» **Exercise directions**: Reproduce the entries below word for word, without the picture.

» **Records shown**:
━━━━━━━━

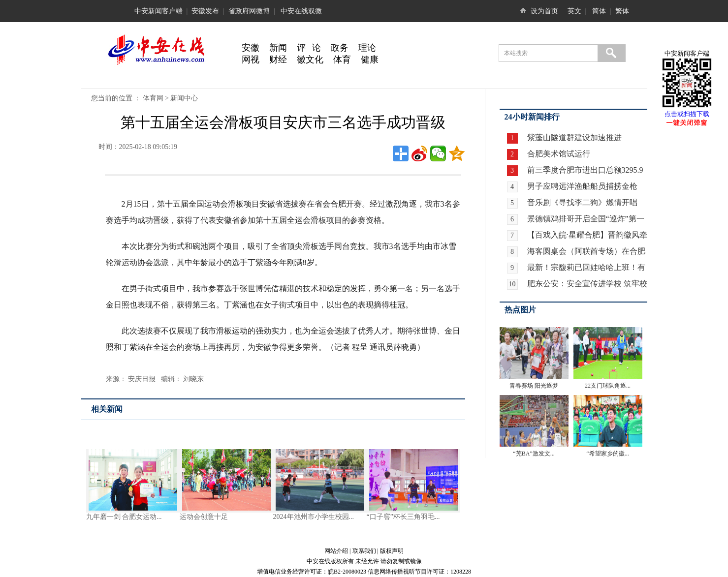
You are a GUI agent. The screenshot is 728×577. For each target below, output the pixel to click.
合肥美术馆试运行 (558, 153)
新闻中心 (184, 98)
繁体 (622, 11)
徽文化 (310, 60)
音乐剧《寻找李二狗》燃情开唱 (582, 202)
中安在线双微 (301, 11)
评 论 (309, 48)
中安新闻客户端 (158, 11)
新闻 (278, 48)
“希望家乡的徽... (607, 454)
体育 (342, 60)
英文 (574, 11)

━━━━━━━━

» **Reply**:
You are a GUI agent. The screenshot is 728×577. For each target below, output the pixel to click.
合肥美术馆试运行 (558, 153)
新闻中心 (184, 98)
繁体 (622, 11)
徽文化 (310, 60)
音乐剧《寻找李二狗》燃情开唱 (582, 202)
中安在线双微 (301, 11)
评 论 (309, 48)
中安新闻客户端 (158, 11)
新闻 (278, 48)
“希望家乡的徽... (607, 454)
体育 (342, 60)
英文 (574, 11)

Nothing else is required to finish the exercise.